This project was inspired in part by ojaswani16’s work: https://github.com/ojaswani16/Cyclistic-bike-share-analysis




Appendix

R Code: Data Preparation

# Load monthly datasets
july <- read_csv('.../202407-divvy-tripdata.csv')
august <- read_csv('.../202408-divvy-tripdata.csv')
september <- read_csv('.../202409-divvy-tripdata.csv')
october <- read_csv('.../202410-divvy-tripdata.csv')
november <- read_csv('.../202411-divvy-tripdata.csv')
december <- read_csv('.../202412-divvy-tripdata.csv')
january <- read_csv('.../202501-divvy-tripdata.csv')
february <- read_csv('.../202502-divvy-tripdata.csv')
march <- read_csv('.../202503-divvy-tripdata.csv')
april <- read_csv('.../202504-divvy-tripdata.csv')
may <- read_csv('.../202505-divvy-tripdata.csv')
june <- read_csv('.../202506-divvy-tripdata.csv')

# Combine all datasets
bike_df <- bind_rows(july, august, september, october, november, december,
                     january, february, march, april, may, june)

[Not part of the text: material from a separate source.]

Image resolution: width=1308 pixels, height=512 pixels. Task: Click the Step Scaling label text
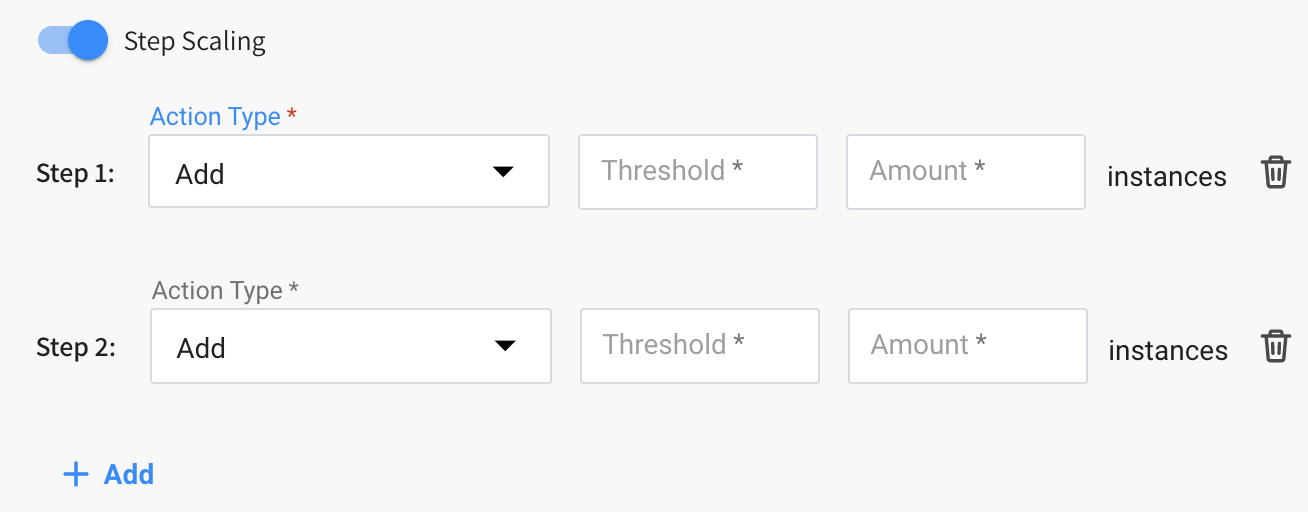click(x=195, y=42)
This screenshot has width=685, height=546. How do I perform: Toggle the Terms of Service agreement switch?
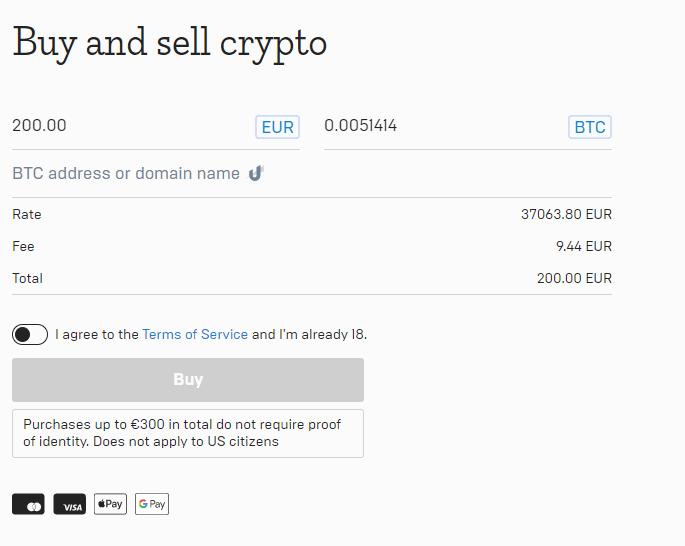[x=30, y=335]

# Create trip duration column
bike_df <- bike_df %>% 
  mutate(trip_duration = round(as.numeric(difftime(ended_at, started_at, "mins")), 2))

# Create additional time-based variables
bike_df <- bike_df %>% 
  mutate(
    month = month(started_at, label = TRUE),
    day_of_week = wday(started_at, label = TRUE, week_start = 1),
    type_of_day = ifelse(day_of_week %in% c("Sat", "Sun"), "weekend", "weekday")
  )

# Filter out trips <1 min or >24 hours
bike_df <- bike_df %>% 
  filter(trip_duration >= 1, trip_duration <= 1440)

# Backup copy
df_original <- bike_df

R Code: Analysis Summary Queries

# Ride count by user type
count(bike_df, member_casual)

# Average trip duration by user type
bike_df %>%
  group_by(member_casual) %>%
  summarize(avg_trip_duration = mean(trip_duration))

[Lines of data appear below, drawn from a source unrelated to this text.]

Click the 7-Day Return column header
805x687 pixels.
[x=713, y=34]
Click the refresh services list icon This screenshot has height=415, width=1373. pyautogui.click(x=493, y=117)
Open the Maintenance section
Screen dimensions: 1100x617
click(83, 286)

# Weekend vs weekday ride count
bike_df %>%
  group_by(member_casual, type_of_day) %>%
  summarize(n_rides = n())

# Average trip duration by day of week and user type
bike_df %>%
  group_by(member_casual, day_of_week) %>%
  summarize(avg_trip_duration = mean(trip_duration)) %>%
  arrange(desc(avg_trip_duration))

# Ride count by day of week
bike_df %>%
  group_by(member_casual, day_of_week) %>%
  summarize(number_of_trips = n()) %>%
  arrange(desc(number_of_trips))

# Monthly ride count by user type
bike_df %>%
  group_by(member_casual, month(started_at, label = TRUE)) %>%
  summarize(number_of_trips = n()) %>%
  arrange(member_casual, number_of_trips)

# Monthly ride percentages
bike_df %>%
  group_by(member_casual, month(started_at, label = TRUE)) %>%
  summarize(number_of_trips = n()) %>%
  left_join(
    bike_df %>%
      group_by(member_casual) %>%
      summarize(trips_by_client = n()),
    by = "member_casual"
  ) %>%
  mutate(percentage_of_total = (number_of_trips / trips_by_client) * 100) %>%
  arrange(member_casual, percentage_of_total)

# Rides longer than 30 minutes
bike_df %>%
  filter(trip_duration >= 30) %>%
  group_by(member_casual, type_of_day) %>%
  summarize(total = n())

bike_df %>%
  filter(trip_duration >= 30) %>%
  group_by(member_casual, day_of_week) %>%
  summarize(total = n()) %>%
  arrange(total)

#type of bike preferred by user

bike_df %>% group_by(member_casual, bike_type) %>% 
  summarize(type_of_bike = n()) %>%  
  arrange(member_casual, desc(type_of_bike))